The localization of Sec3p in yeast to sites at the plasma membrane is reported to be independent of a functional secretory pathway, the actin cytoskeleton, and the other exocyst subunits (1). This led to the model that Sec3p is a spatial landmark for exocytosis and that it may be the component of the complex most proximal to the target membrane. Purification of mammalian Sec6/8 complex hinted at the existence of a Sec3 protein, but the corresponding gene was not previously cloned (14). Coomassie blue-stained SDS/PAGE of purified Sec6/8 complex reveals eight individual bands, seven of which comprise the components of the exocyst. But peptide sequencing of the remaining protein, p106, did not easily lead to its identification in protein databases (14). Now, as whole genomes from higher organisms are sequenced, a blast2 search with the yeast Sec3p sequence lead to the identification of the SEC3 genes from fly, worm, and man.

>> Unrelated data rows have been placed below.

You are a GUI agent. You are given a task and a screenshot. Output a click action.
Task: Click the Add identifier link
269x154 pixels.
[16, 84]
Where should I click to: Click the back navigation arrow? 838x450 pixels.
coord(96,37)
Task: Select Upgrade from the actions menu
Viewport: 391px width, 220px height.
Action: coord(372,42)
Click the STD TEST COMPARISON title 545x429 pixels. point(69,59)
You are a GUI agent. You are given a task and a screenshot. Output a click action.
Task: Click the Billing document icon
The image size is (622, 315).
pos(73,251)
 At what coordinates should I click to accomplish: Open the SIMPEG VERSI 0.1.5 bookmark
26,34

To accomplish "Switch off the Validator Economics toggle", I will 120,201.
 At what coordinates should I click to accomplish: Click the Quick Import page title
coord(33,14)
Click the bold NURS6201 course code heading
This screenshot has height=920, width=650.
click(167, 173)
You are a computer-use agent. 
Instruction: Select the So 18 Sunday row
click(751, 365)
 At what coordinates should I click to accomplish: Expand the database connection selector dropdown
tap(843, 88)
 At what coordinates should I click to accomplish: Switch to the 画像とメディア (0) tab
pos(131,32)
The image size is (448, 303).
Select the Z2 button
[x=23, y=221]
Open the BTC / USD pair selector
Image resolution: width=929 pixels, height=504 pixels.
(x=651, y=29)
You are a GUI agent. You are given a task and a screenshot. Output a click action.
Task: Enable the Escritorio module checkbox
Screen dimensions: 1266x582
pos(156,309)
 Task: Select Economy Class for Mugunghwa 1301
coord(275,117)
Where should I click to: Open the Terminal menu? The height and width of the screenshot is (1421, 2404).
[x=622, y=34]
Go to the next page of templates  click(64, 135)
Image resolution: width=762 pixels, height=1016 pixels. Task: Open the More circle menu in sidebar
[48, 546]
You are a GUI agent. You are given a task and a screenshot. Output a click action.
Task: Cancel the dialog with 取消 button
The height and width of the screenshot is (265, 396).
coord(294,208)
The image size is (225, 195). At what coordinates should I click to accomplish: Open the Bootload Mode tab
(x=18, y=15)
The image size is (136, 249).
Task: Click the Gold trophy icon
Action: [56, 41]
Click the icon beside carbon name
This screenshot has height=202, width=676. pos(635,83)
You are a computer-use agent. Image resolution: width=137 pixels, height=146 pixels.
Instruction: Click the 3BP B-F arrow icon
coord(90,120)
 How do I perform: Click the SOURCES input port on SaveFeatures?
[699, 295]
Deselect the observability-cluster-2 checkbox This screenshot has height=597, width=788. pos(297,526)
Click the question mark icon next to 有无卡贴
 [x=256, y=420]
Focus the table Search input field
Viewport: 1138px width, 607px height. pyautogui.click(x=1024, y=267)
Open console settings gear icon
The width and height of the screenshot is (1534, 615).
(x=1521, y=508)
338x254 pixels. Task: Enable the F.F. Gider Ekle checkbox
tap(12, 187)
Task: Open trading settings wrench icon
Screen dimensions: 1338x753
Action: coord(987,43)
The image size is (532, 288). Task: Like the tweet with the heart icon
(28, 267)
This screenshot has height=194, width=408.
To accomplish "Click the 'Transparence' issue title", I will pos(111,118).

Here we report the cloning of the human SEC3 gene, its expression pattern in different tissues, and a network of two-hybrid interactions that link Sec3 to other subunits of the Sec6/8 complex. Our localization studies employing green fluorescent protein (GFP) fusions of several Sec6/8 complex subunits revealed that only GFP-Exo70 becomes localized to the plasma membrane in polarized epithelial MDCK cells, whereas all other GFP-tagged subunits are cytosolic. These studies suggest that regulation of Sec6/8 complex assembly and localization at the plasma membrane depends on Exo70 targeting interactions, not Sec3 as in yeast.